Nothing but the lines below from the one containing "Where should I click to: Select" through the one containing "Given: Click Add custom item button" should appear in the answer, exact and without pictures.

----------

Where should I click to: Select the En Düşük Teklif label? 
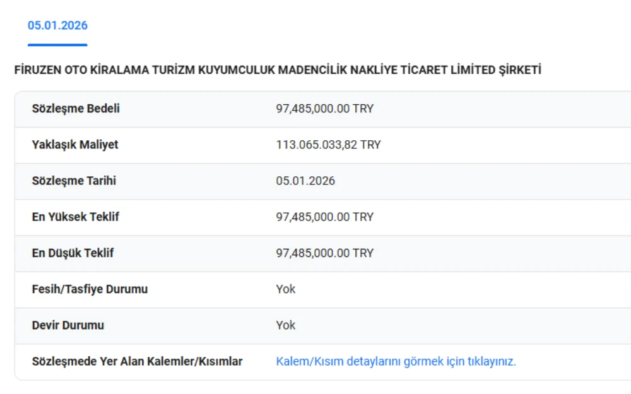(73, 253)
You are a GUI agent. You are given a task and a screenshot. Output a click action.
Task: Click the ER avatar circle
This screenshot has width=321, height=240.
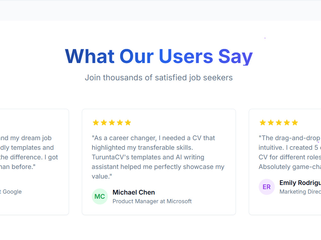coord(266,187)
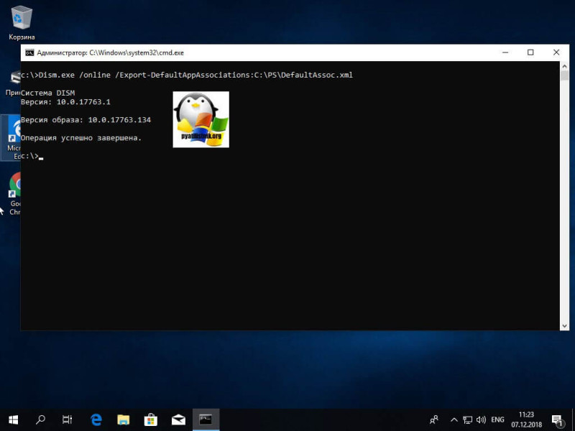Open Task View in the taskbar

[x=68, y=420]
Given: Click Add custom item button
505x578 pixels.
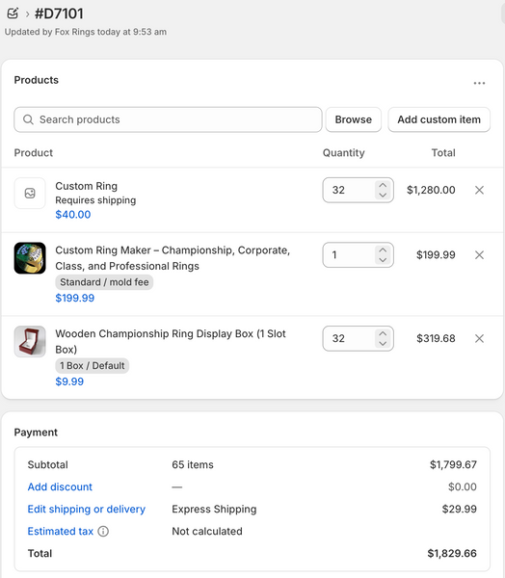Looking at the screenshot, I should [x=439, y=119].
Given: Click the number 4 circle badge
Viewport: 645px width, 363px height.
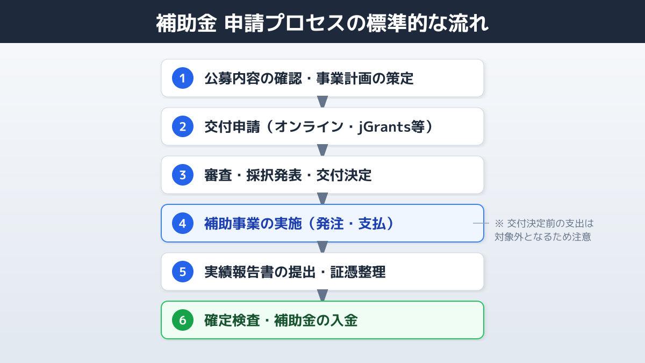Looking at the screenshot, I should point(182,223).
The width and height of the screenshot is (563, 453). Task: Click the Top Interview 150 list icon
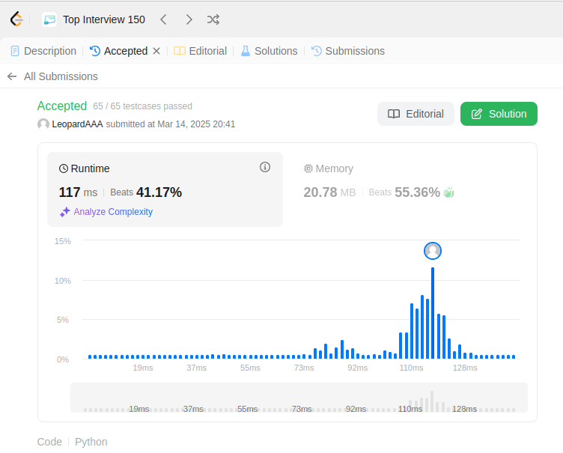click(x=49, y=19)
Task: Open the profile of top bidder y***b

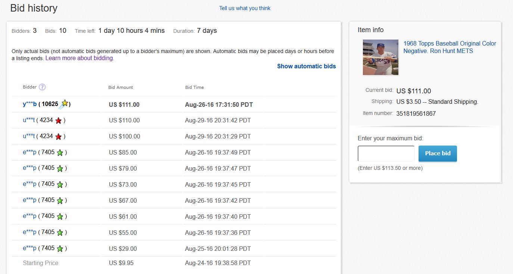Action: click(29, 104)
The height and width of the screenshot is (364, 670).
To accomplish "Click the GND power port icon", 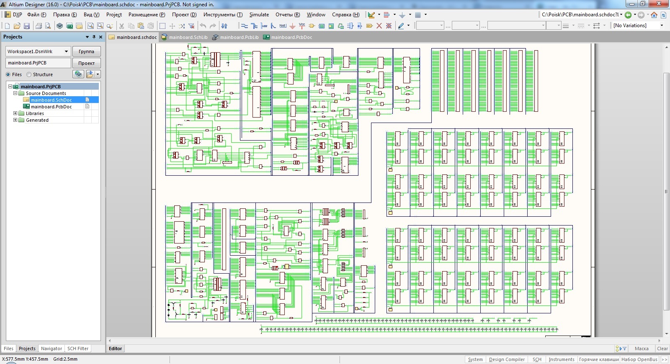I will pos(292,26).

----------

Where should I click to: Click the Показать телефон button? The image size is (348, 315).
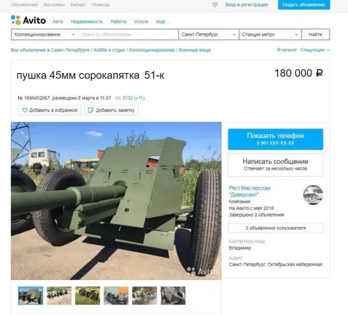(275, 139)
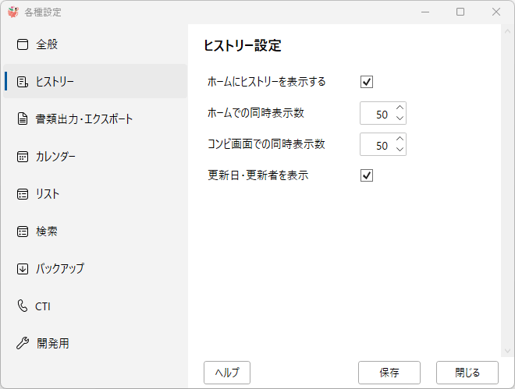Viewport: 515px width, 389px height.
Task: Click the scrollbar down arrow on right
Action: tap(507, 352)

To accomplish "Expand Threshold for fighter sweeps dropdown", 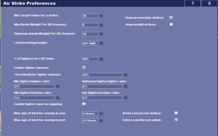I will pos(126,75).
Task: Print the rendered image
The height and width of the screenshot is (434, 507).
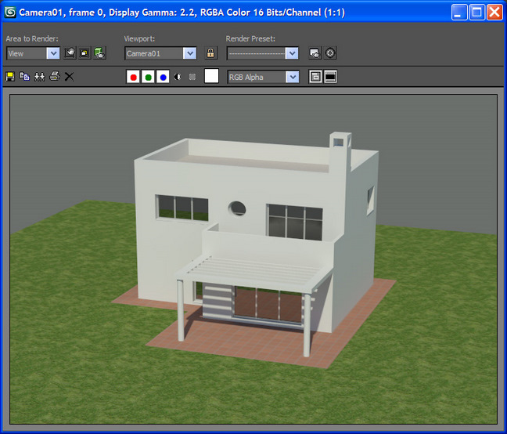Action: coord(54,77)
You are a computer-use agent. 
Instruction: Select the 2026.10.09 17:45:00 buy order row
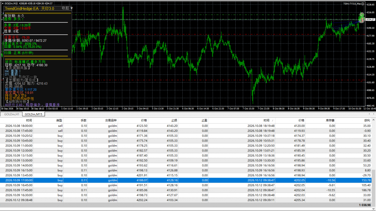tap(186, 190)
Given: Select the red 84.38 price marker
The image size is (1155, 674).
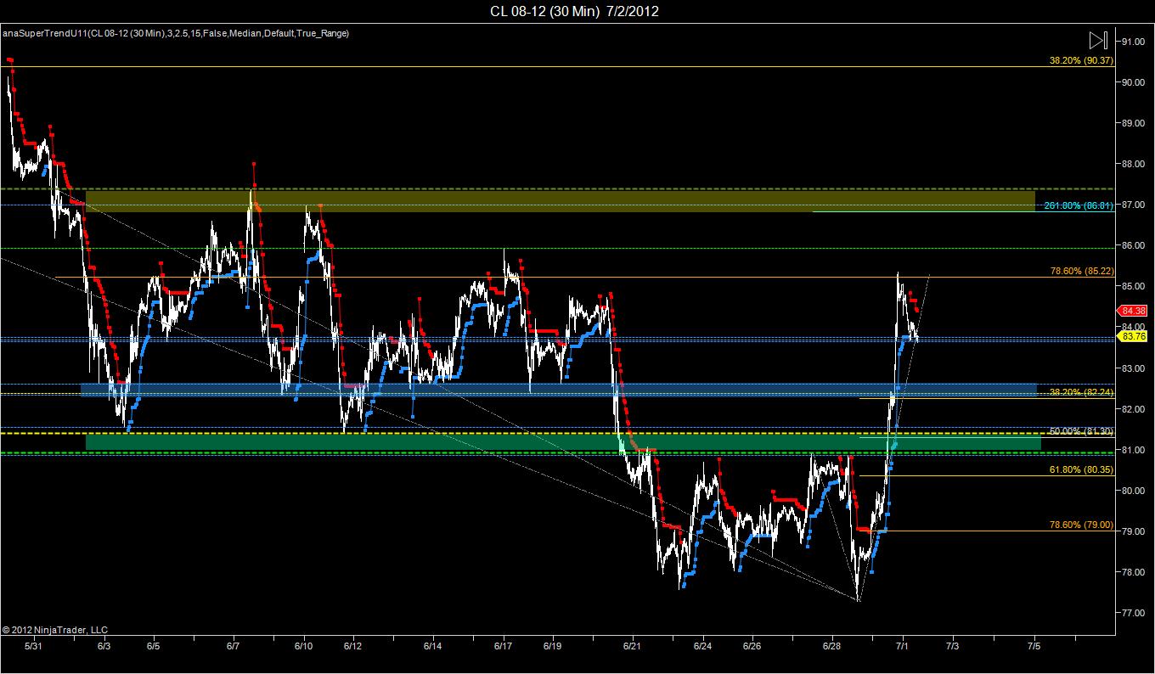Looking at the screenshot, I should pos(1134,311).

----------

**SOLUTION:**
Where should I click to: Select the En Düşük Teklif label? 
(73, 253)
You are a GUI agent. You are given a task and a screenshot. Output a click action.
Task: Click the ER avatar circle
This screenshot has width=321, height=240.
coord(266,187)
Open Task View in the taskbar

[x=68, y=420]
Given: Click Add custom item button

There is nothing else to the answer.